Para mí, Albert des Capitales es el texto sagrado de entre todos los que componen este libro. Está escrito con una distancia que es necesaria pero que asusta, con "una cólera tranquila".
Francia acaba de ser liberada. Thérése, como ya sabemos, es miembro de la Resistencia. Acaban de capturar a un chivato. Se trata de un hombre que "tiembla. Tiene miedo. Miedo de nosotros. De nosotros que tuvimos miedo. De los que tuvieron miedo él tiene mucho miedo".
Thérése es la encargada de dirigir el interrogatorio. Quiere saber, desentrañar la verdad, averiguar "el secreto de lo que ayer le hacía todopoderoso, inaccesible, intocable".

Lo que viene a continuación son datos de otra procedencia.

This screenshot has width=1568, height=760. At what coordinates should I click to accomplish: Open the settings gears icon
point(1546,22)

Marguerite-Thérése ordena: "dadle", y otros dos miembros de la resistencia "le dan. Son como máquinas bien engrasadas. Pero de dónde viene, en los hombres, esta posibilidad de golpear, de acostumbrarse a golpear, de hacerlo como un trabajo, como un deber".

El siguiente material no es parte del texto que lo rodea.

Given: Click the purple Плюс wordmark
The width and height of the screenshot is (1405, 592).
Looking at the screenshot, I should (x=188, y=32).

El chivato "está perdido: el que muera o se libre ya no depende de Thérése. Eso no tiene ninguna importancia. Se ha convertido en un hombre que ya no tiene nada en común con los demás hombres. A cada minuto la diferencia aumenta, se instala".A cada minuto que transcurre mientras leo este relato se instala en mí una mezcla de negación y estupor.
Leo y pienso en el marido que recuperará esa Thérese que es Marguerite, en lo que le costará reconocer en él algo en común con los demás hombres. Leo Albert des Capitales, leo El dolor y pienso en cómo conciliar las víctimas y los verdugos; en cómo compatibilizar a Marguerite con Thérése, a la mujer doliente que espera y a la mujer que tortura y causa dolor; en cómo reconciliar esa dualidad de la especie humana.
"Yo no estoy resentida con los alemanes, a eso no se le puede ya llamar así. Pude estar resentida durante algún tiempo, era un sentimiento claro, nítido, resentida hasta exterminarlos a todos, hasta el número completo de habitantes de Alemania, suprimirlos de la tierra, hacer que no vuelva a ser posible. Ahora, entre el amor que tengo por él y el odio que les profeso, ya no sé distinguir. Es una sola imagen con dos caras: en una de ellas está él, con el pecho frente al alemán, con la esperanza de doce meses que se ahoga en sus ojos, y en la otra cara están los ojos del alemán, que apuntan. Éstas son las dos caras de la imagen. Entre las dos debo elegir: a él que cae rodando en la cuneta, o al alemán que se vuelve a colocar la metralleta al hombro y se va. Yo no sé si tengo que ocuparme de recibirlo en mis brazos y dejar huir al alemán, o dejar a Robert L. y agarrar al alemán que lo ha matado y saltarle los ojos que no vieron los suyos".
"Su cara sangra abundantemente. Tampoco antes era un hombre como los demás. Era un chivato de hombres. No se preocupaba de saber por qué motivos le pedían que se chivara. Ni siquiera los que le pagaban eran amigos suyos. Pero ahora no se le puede comparar con nada vivo. Incluso muerto, no se parecerá a un hombre muerto. Será un bulto en el vestíbulo. Puede que sea tiempo perdido. Habría que terminar. No vale la pena matarle. Tampoco vale la pena dejarle vivir. Ya no puede servir para nada. Es completamente inútil. Justamente porque no merece la pena matarle se puede seguir".
Me pregunto si los nazis alemanes verían a Robert Antelme y al resto de prisioneros y muertos en sus campos como Marguerite Duras vio a ese chivato: como un bulto que no sirve para nada y al que lo mismo da matar que dejar morir. Me pregunto si así somos: miembros de la misma raza. Me pregunto si somos así la especie humana.